TRECHO DE REFERÊNCIA
1. A chamada multa contratual de fidelidade – cláusula penal que, acompanhando instrumento de adesão a serviço de telefonia, onera o usuário, como contrapartida pelo oferecimento de determinado produto ou benefício, com a permanência do vínculo com a prestadora por prazo determinado – não incide sobre o contrato de prestação de serviço de telefonia propriamente dito, e sim sobre pactuação paralela, notadamente a aquisição de estação móvel (aparelho de telefonia celular) ou outro dispositivo mediante valor inferior ao praticado no mercado. O instrumento pelo qual a prestadora de serviços de telefonia oferece benefícios a seus usuários, exigindo, em contrapartida, que permaneçam a ela vinculados por um prazo mínimo, não se confunde com o termo de adesão do usuário a plano de serviço de telecomunicações, tampouco o integra, consubstanciando típica relação de consumo.
2. Ao impor o cancelamento da multa contratual de fidelidade quando o usuário de serviços de telefonia celular ou fixa comprovar que perdeu o vínculo empregatício após a adesão ao contrato, a Lei nº 6.295/2012 do Estado do Rio de Janeiro disciplina relação jurídica tipicamente consumerista, ainda que realizada paralelamente a contrato de prestação de serviço de telefonia. Os efeitos da medida esgotam-se na relação entre o consumidor-usuário e o fornecedor-prestador do serviço público, não interferindo no conteúdo dos contratos administrativos firmados no âmbito federal para prestação do serviço público.

VERIFIQUE SUA COMPREENSÃO
- A) Com base no trecho sobre a multa de fidelidade na telefonia, explique por que a Lei nº 6.295/2012 do Estado do Rio de Janeiro é tratada como disciplina de uma relação tipicamente consumerista.
- B) Transcreva do trecho sobre a multa de fidelidade na telefonia a parte que começa nas palavras "2. Ao impor" e termina depois de "do serviço público.".

DADOS ARMAZENADOS
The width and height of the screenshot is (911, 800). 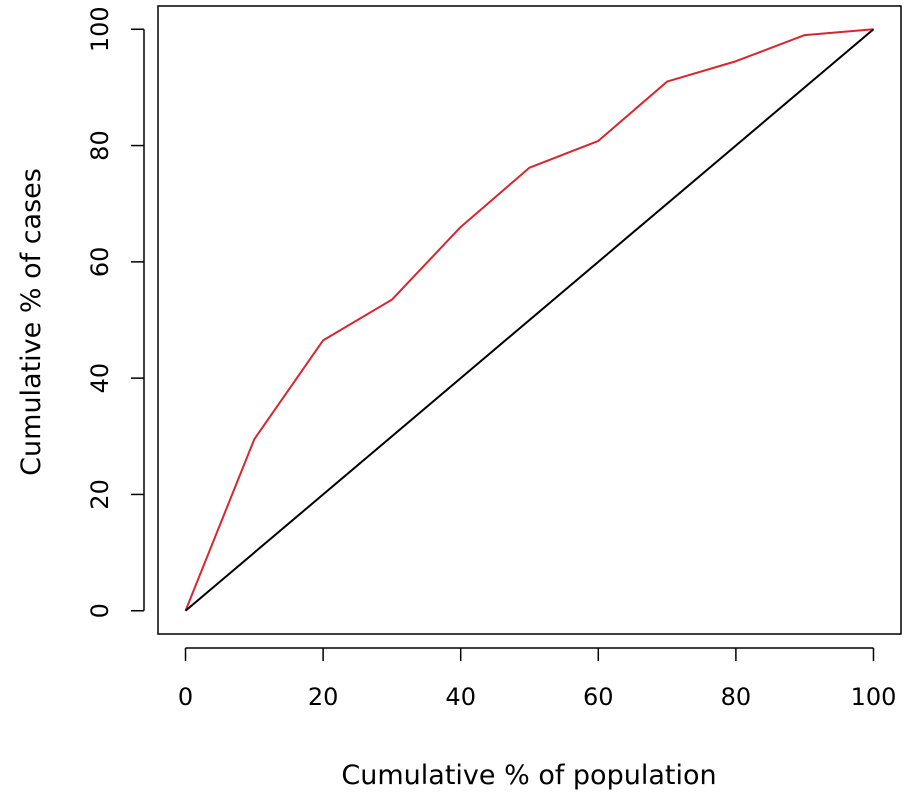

RESPOSTAS DO EXERCÍCIO
- A) A multa contratual de fidelidade não incide sobre o contrato de prestação de serviço de telefonia propriamente dito. Ela incide sobre uma pactuação paralela, como a aquisição de aparelho celular ou outro dispositivo por valor inferior ao de mercado. Esse instrumento de benefícios com prazo mínimo de permanência não se confunde com o termo de adesão ao plano de serviço de telecomunicações nem o integra, e por isso configura típica relação de consumo.

- B)
2. Ao impor o cancelamento da multa contratual de fidelidade quando o usuário de serviços de telefonia celular ou fixa comprovar que perdeu o vínculo empregatício após a adesão ao contrato, a Lei nº 6.295/2012 do Estado do Rio de Janeiro disciplina relação jurídica tipicamente consumerista, ainda que realizada paralelamente a contrato de prestação de serviço de telefonia. Os efeitos da medida esgotam-se na relação entre o consumidor-usuário e o fornecedor-prestador do serviço público, não interferindo no conteúdo dos contratos administrativos firmados no âmbito federal para prestação do serviço público.